SECCIÓN DEL DOCUMENTO:
┄┄┄┄┄┄
En S., el pueblo de todos los veranos, había dos tiendas casi seguidas en la misma acera de una calle empinada que subía hasta la catedral y, una tercera, una manzana más abajo, lo que, al tratarse de un pueblo, era una distancia más que modesta. Las tres fueron tiendas de mi infancia y todas tuvieron su importancia.
La que estaba más descolgada alimentó mis ansias de alquimista desnortado. Soñaba con descubrir algo (el qué, por su propia naturaleza, era desconocido e indescriptible) y me atontaba viendo aquellos tarros de vidrio, los cajones de madera con sus rótulos, las bolsas en el suelo, llenando anaqueles, agolpadas en la trastienda. Alumbre, sosa, azufre, silicatos de alúmina, cristales de bórax, goma arábiga. Hoy estará todo eso prohibido, regulado, restringido. No es que me parezca mal. Pero yo disfruté de los olores y la visión de esos productos y otros muchos, entonces al alcance de la mano y del bolsillo. Unas pocas pesetas bastaban para adquirir algunos que, mezclados convenientemente, producían el efecto deseado. Hablaré de esto y de fuegos artificiales en otra entrada próxima, porque tiene, también, que ver con los libros.
┄┄┄┄┄┄
FINALIDAD DEL EJERCICIO:
Contesta estas preguntas sobre el texto de las tiendas de la infancia:
1. ¿Hasta dónde subía la calle empinada en la que estaban dos de las tiendas?
2. ¿De qué material eran los cajones con rótulos?
3. ¿Qué cantidad de dinero bastaba para adquirir algunos de los productos?
Las líneas siguientes provienen de una fuente distinta.

LISTADO DE LÍNEAS:
┄┄┄┄┄┄
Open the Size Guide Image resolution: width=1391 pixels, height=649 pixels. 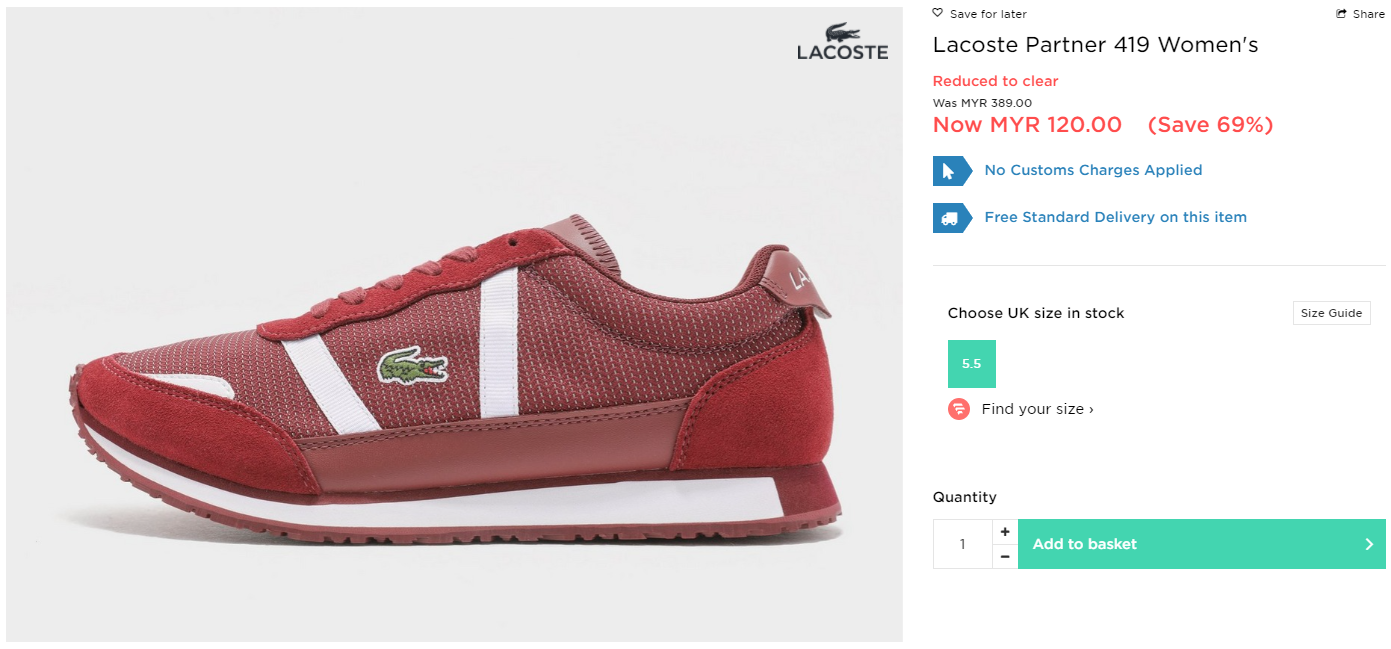1331,313
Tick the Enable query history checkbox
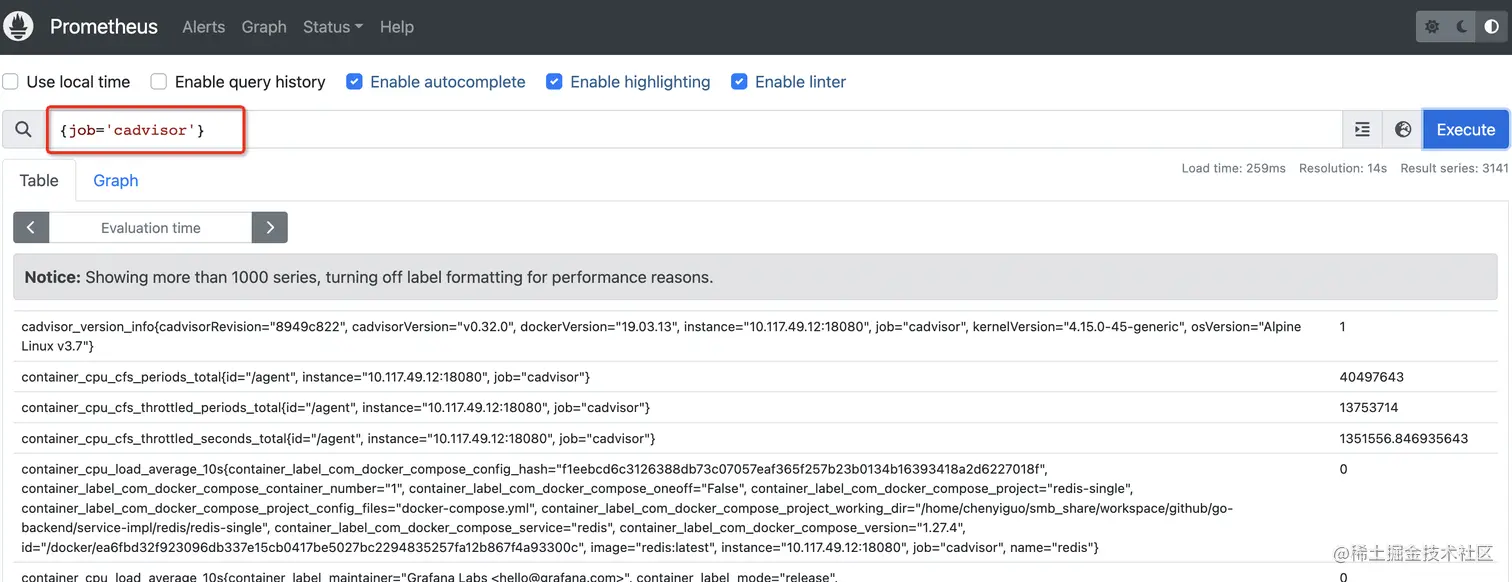 click(159, 82)
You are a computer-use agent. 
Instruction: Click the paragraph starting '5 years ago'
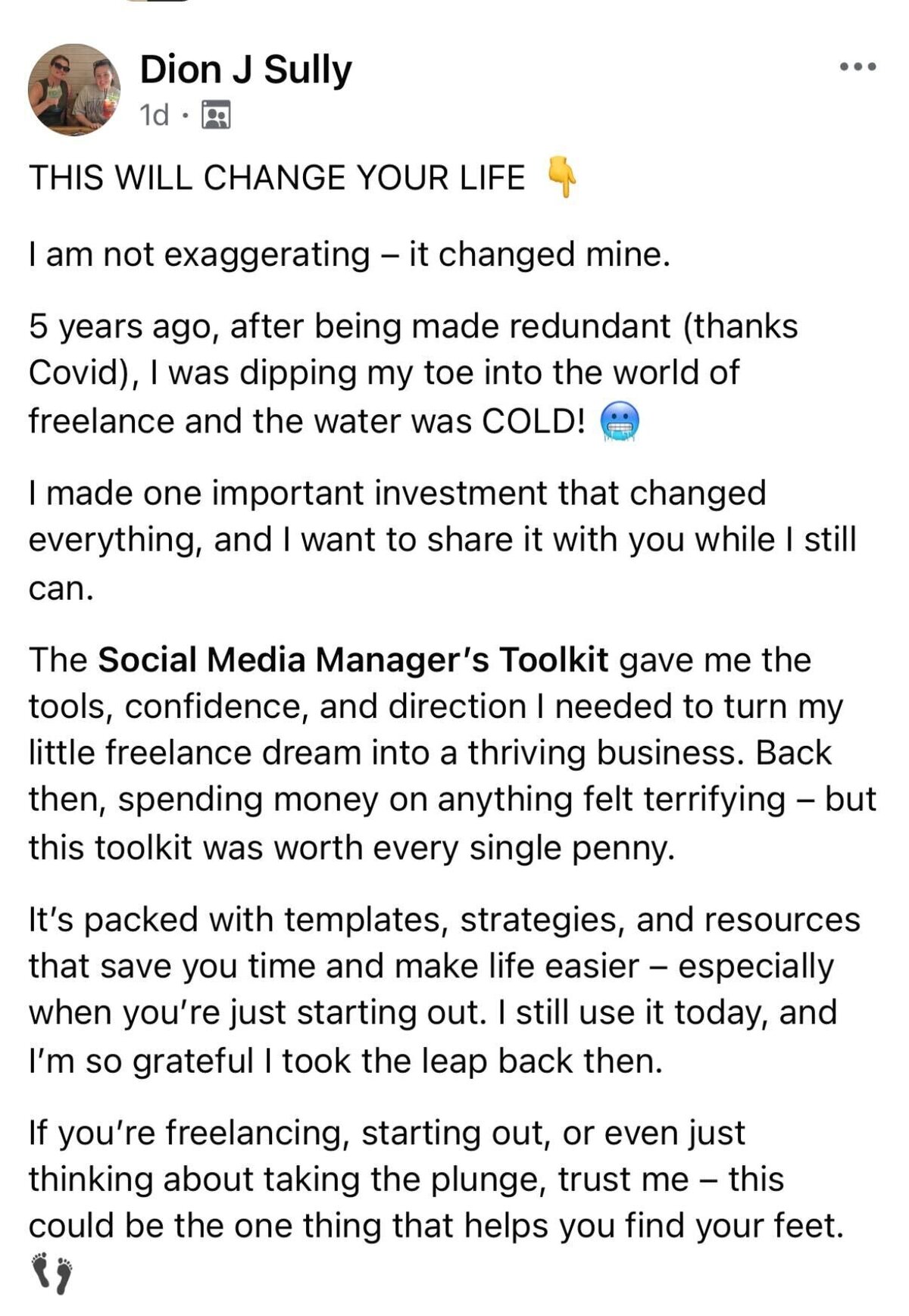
┄┄┄┄┄┄
RESPUESTA COMPLETA:
1. La calle subía hasta la catedral.
2. Los cajones eran de madera.
3. Bastaban unas pocas pesetas.